Убедившись, что Баграмянов крепко связан, лейтенант Голубков, а это был, конечно, он, заставил Анюту сесть напротив себя, положив руки на стол, и лишь тогда немного успокоился.

– Ты чего это спозаранку явился сюда? – подозрительно спросил Голубков, закуривая “Беломор”, но ни на секунду не отрывая взгляда от злоумышленников. – А, может, ты со вчерашнего вечера здесь, а? – и, осклабившись, недвусмысленно посмотрел на стоявшую в углу кровать. Слышал, слышал, народ поговаривает, что у председателя сельсовета, взамен старой курвы, завелась новая. – Он, глянул замаслившимися глазами на Анюту. – Что ж, губа не дура. Красавица! И чего это красивые девки так и лезут под тебя?!

– Послушай, Голубков, что ты сволочь – все знают. Что же ты пыжишься, стараясь продемонстрировать свое нутро? Ты же не для этого явился сюда и сходу повязал меня? Давай, выкладывай, какого хрена… что тебе надо? – голос Баграмянова звучал спокойно, но в нем чувствовалась буря сдерживаемого гнева.

– Это ты сейчас узнаешь, уважаемый гражданин бывший председатель сельсовета, – продолжал ерничать лейтенант, вытаскивая из нагрудного кармана сложенный лист бумаги и, положив перед собой рядом с маузером, стал разглаживать его ребром ладони. – Тэк-с, начнем по пунктам. Пункт первый. Председатель Инского сельсовета товарищ Баграмянов Г.С., а также гражданка Калашникова А.В., назначенная директором еще не зарегистрированного ни в районо, ни в облоно детдома, – как я понимаю, это вы, – перестав читать, обратился он к Анюте, – директор подпольного детдома? – Та утвердительно кивнула. Удовлетворенно хмыкнув, лейтенант продолжил чтение. – Скрыли у себя от властей корейского мальчика Петра Васильевича Тяна, одна тысяча девятьсот двадцать восьмого года рождения, что является грубейшим нарушением Постановления о выселении корейского населения с территории Дальнего Востока. Пункт второй. Вышеуказанные граждане Баграмянов Г.С. и Калашникова А.В. совершили подлог, выписав на гербовом бланке фальшивое свидетельство о рождении (дубликат) того же Тяна П.В. При этом фамилия Тяна была заменена на фамилию Калашников и в графу “мать” вписана выше- упомянутая Калашникова А.В. Таким образом, настоящим рапортом довожу до вашего сведения, что… – Дальше Голубков несколько слов прочитал невнятно и, оторвавшись от бумаги, с издевкой произнес:

– Значит, занялись подлогом, говоришь? Что ж, похвально. Этому учили тебя в нашем, советском институте? – и он громыхнул тяжелым кулаком по столу. – Так-так, и ты туда же, – откинувшись на спинку стула и ехидно поглядывая на Анну, произнес лейтенант. – А впрочем, понятно. Куда иголка, туда и нитка. – Он задумался, сосредоточенно уставившись на побледневшую Анюту, затем, как бы приходя в себя, встряхнулся и вполне дружелюбно произнес:

– Братцы, а не наплевать ли нам на этого корейчонка, а?

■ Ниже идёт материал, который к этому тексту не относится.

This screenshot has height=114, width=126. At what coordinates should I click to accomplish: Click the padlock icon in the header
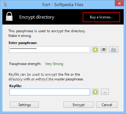tap(9, 17)
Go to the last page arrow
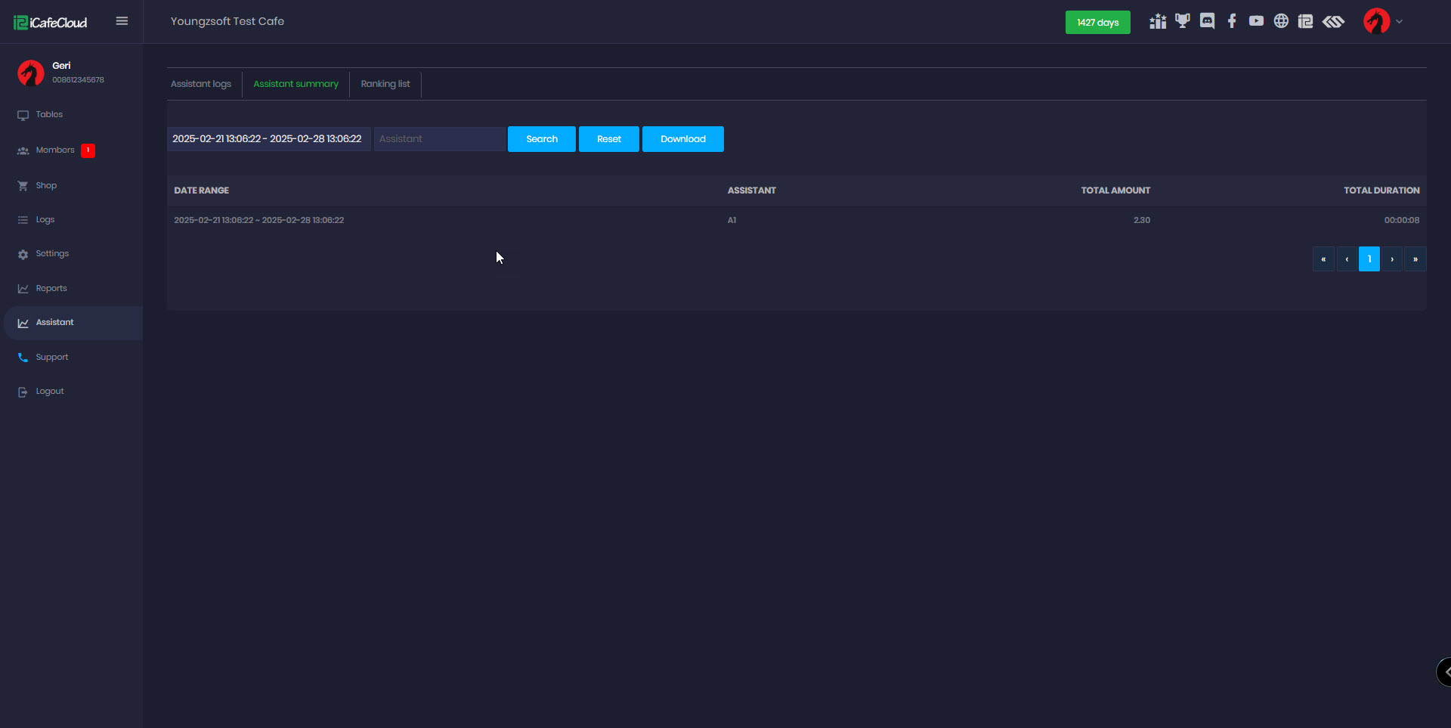Screen dimensions: 1451x728 (1415, 259)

Баграмянов весь подался вперед, ожидая очередного подвоха. Он-то хорошо знал Голубкова, а Анюта поверила в добрые побуждения энкавэдэшника и даже порозовела от волнения: вдруг все пройдет, как кошмарный сон… А Голубков, выждав эффектную паузу, добавил:

– Вы мне выдаете этого мальчишку, а я оформлю соответствующий акт, что вы способствовали в задержании уклонившегося от выполнения Постановления и – порядок. А про свидетельство о рождении забудем. И капитан Селиванов забудет. А, ребята, как вы смотрите на такой вариант?

Анюта испуганно бросила взгляд на Граната Сильвестровича. Нет, она не то, что хоть на секунду могла засомневаться в его порядочности, но … Бывают же у каждого человека минуты слабости, даже скорее затмения, о которых он будет жалеть всю жизнь. К тому же Анюта еще подумала, может, сделав вид, что они согласны, выиграют время, чтобы спасти мальчика. Но, взглянув на Баграмянова, она почувствовала жгучий стыд за свои секундные гнусные сомнения, за свою слабость. Лицо Граната Сильвестровича выражало гадливость, какая бывает у человека, вляпавшегося в дерьмо. Но лейтенант не замечал этого, потому что во все глаза смотрел на девушку: от покрывшего ее щеки румянца она враз похорошела, и он плотоядно облизнулся и сглотнул слюну.

– Что ты еще хорошего скажешь? – оторвал Голубкова от созерцания девушки Гранат Сильвестрович.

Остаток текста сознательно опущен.